Prompt:
Reproduce the full listing that follows, matching it exactly.
[Recorded information — start]
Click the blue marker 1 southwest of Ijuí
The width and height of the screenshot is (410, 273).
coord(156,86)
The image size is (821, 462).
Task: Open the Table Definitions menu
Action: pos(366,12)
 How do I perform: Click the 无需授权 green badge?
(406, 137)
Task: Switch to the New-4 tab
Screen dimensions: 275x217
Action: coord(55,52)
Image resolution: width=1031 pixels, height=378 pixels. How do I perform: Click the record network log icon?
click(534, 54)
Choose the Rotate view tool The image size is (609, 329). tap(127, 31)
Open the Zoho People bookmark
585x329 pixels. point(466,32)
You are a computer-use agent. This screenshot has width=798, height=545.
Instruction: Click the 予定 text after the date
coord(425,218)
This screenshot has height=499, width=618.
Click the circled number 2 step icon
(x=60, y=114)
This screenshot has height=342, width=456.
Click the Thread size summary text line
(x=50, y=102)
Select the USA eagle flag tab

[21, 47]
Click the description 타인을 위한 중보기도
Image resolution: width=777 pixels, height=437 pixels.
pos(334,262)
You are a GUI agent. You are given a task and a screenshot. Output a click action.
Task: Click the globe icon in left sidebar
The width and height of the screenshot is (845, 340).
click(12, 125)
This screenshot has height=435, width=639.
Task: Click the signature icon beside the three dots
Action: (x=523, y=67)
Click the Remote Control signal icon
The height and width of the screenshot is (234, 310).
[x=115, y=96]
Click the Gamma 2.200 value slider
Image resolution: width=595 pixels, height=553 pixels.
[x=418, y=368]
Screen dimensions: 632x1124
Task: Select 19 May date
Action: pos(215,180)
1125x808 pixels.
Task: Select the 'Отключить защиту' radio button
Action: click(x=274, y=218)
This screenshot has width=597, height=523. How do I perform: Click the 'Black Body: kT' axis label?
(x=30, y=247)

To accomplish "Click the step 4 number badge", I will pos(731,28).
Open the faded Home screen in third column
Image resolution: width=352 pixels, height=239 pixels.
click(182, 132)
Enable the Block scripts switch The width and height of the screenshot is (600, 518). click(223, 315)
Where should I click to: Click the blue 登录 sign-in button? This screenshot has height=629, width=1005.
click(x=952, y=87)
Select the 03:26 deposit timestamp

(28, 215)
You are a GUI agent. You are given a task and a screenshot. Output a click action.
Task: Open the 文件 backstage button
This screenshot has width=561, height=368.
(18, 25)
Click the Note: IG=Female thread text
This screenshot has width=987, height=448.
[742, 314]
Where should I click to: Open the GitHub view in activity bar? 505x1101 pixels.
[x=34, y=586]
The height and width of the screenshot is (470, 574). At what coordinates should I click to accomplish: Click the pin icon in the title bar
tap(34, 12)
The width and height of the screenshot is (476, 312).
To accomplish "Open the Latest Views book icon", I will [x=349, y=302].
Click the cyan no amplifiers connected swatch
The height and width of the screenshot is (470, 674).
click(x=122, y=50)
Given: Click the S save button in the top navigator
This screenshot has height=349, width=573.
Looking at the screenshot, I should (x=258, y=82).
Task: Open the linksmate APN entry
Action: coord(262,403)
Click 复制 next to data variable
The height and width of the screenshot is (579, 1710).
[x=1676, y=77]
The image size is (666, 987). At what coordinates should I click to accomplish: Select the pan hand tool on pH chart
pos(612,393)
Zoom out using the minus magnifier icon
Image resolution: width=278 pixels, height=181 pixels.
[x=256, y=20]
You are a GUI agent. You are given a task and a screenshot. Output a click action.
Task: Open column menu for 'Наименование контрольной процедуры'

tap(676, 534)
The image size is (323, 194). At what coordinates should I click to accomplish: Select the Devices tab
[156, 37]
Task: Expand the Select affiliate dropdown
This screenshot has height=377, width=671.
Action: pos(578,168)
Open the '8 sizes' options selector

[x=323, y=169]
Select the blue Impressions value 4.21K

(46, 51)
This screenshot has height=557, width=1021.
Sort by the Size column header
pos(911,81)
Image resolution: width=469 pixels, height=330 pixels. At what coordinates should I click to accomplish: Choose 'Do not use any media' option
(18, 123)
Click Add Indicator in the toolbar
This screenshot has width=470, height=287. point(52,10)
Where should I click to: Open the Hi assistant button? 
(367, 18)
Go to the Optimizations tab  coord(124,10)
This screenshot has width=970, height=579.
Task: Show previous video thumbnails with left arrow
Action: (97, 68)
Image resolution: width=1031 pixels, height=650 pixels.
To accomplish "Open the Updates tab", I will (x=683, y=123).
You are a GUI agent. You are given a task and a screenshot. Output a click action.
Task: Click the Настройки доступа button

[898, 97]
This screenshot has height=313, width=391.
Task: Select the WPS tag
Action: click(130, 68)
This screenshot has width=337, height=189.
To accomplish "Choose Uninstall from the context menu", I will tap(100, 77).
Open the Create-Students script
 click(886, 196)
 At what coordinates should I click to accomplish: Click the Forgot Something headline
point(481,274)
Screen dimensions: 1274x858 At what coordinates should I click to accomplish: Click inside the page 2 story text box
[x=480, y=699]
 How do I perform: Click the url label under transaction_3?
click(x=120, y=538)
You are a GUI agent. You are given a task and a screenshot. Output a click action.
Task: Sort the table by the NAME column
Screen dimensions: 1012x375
[Recorded information — finish]
The answer:
Click the blue marker 1 southwest of Ijuí
The width and height of the screenshot is (410, 273).
coord(156,86)
The image size is (821, 462).
Task: Open the Table Definitions menu
Action: pos(366,12)
 How do I perform: Click the 无需授权 green badge?
(406, 137)
Task: Switch to the New-4 tab
Screen dimensions: 275x217
Action: coord(55,52)
Image resolution: width=1031 pixels, height=378 pixels. How do I perform: Click the record network log icon?
click(534, 54)
Choose the Rotate view tool The image size is (609, 329). tap(127, 31)
Open the Zoho People bookmark
585x329 pixels. point(466,32)
You are a computer-use agent. This screenshot has width=798, height=545.
Instruction: Click the 予定 text after the date
coord(425,218)
This screenshot has height=499, width=618.
Click the circled number 2 step icon
(x=60, y=114)
This screenshot has height=342, width=456.
Click the Thread size summary text line
(x=50, y=102)
Select the USA eagle flag tab

[21, 47]
Click the description 타인을 위한 중보기도
Image resolution: width=777 pixels, height=437 pixels.
pos(334,262)
You are a GUI agent. You are given a task and a screenshot. Output a click action.
Task: Click the globe icon in left sidebar
The width and height of the screenshot is (845, 340).
click(12, 125)
This screenshot has height=435, width=639.
Task: Click the signature icon beside the three dots
Action: (x=523, y=67)
Click the Remote Control signal icon
The height and width of the screenshot is (234, 310).
[x=115, y=96]
Click the Gamma 2.200 value slider
Image resolution: width=595 pixels, height=553 pixels.
[x=418, y=368]
Screen dimensions: 632x1124
Task: Select 19 May date
Action: pos(215,180)
1125x808 pixels.
Task: Select the 'Отключить защиту' radio button
Action: click(x=274, y=218)
This screenshot has width=597, height=523. How do I perform: Click the 'Black Body: kT' axis label?
(x=30, y=247)

To accomplish "Click the step 4 number badge", I will pos(731,28).
Open the faded Home screen in third column
Image resolution: width=352 pixels, height=239 pixels.
click(182, 132)
Enable the Block scripts switch The width and height of the screenshot is (600, 518). click(223, 315)
Where should I click to: Click the blue 登录 sign-in button? This screenshot has height=629, width=1005.
click(x=952, y=87)
Select the 03:26 deposit timestamp

(28, 215)
You are a GUI agent. You are given a task and a screenshot. Output a click action.
Task: Open the 文件 backstage button
This screenshot has width=561, height=368.
(18, 25)
Click the Note: IG=Female thread text
This screenshot has width=987, height=448.
[742, 314]
Where should I click to: Open the GitHub view in activity bar? 505x1101 pixels.
[x=34, y=586]
The height and width of the screenshot is (470, 574). At what coordinates should I click to accomplish: Click the pin icon in the title bar
tap(34, 12)
The width and height of the screenshot is (476, 312).
To accomplish "Open the Latest Views book icon", I will [x=349, y=302].
Click the cyan no amplifiers connected swatch
The height and width of the screenshot is (470, 674).
click(x=122, y=50)
Given: Click the S save button in the top navigator
This screenshot has height=349, width=573.
Looking at the screenshot, I should (x=258, y=82).
Task: Open the linksmate APN entry
Action: coord(262,403)
Click 复制 next to data variable
The height and width of the screenshot is (579, 1710).
[x=1676, y=77]
The image size is (666, 987). At what coordinates should I click to accomplish: Select the pan hand tool on pH chart
pos(612,393)
Zoom out using the minus magnifier icon
Image resolution: width=278 pixels, height=181 pixels.
[x=256, y=20]
You are a GUI agent. You are given a task and a screenshot. Output a click action.
Task: Open column menu for 'Наименование контрольной процедуры'

tap(676, 534)
The image size is (323, 194). At what coordinates should I click to accomplish: Select the Devices tab
[156, 37]
Task: Expand the Select affiliate dropdown
This screenshot has height=377, width=671.
Action: pos(578,168)
Open the '8 sizes' options selector

[x=323, y=169]
Select the blue Impressions value 4.21K

(46, 51)
This screenshot has height=557, width=1021.
Sort by the Size column header
pos(911,81)
Image resolution: width=469 pixels, height=330 pixels. At what coordinates should I click to accomplish: Choose 'Do not use any media' option
(18, 123)
Click Add Indicator in the toolbar
This screenshot has width=470, height=287. point(52,10)
Where should I click to: Open the Hi assistant button? 
(367, 18)
Go to the Optimizations tab  coord(124,10)
This screenshot has width=970, height=579.
Task: Show previous video thumbnails with left arrow
Action: (97, 68)
Image resolution: width=1031 pixels, height=650 pixels.
To accomplish "Open the Updates tab", I will (x=683, y=123).
You are a GUI agent. You are given a task and a screenshot. Output a click action.
Task: Click the Настройки доступа button

[898, 97]
This screenshot has height=313, width=391.
Task: Select the WPS tag
Action: click(130, 68)
This screenshot has width=337, height=189.
To accomplish "Choose Uninstall from the context menu", I will tap(100, 77).
Open the Create-Students script
 click(886, 196)
 At what coordinates should I click to accomplish: Click the Forgot Something headline
point(481,274)
Screen dimensions: 1274x858 At what coordinates should I click to accomplish: Click inside the page 2 story text box
[x=480, y=699]
 How do I perform: Click the url label under transaction_3?
click(x=120, y=538)
You are a GUI agent. You are given a task and a screenshot. Output a click action.
Task: Sort the table by the NAME column
Screen dimensions: 1012x375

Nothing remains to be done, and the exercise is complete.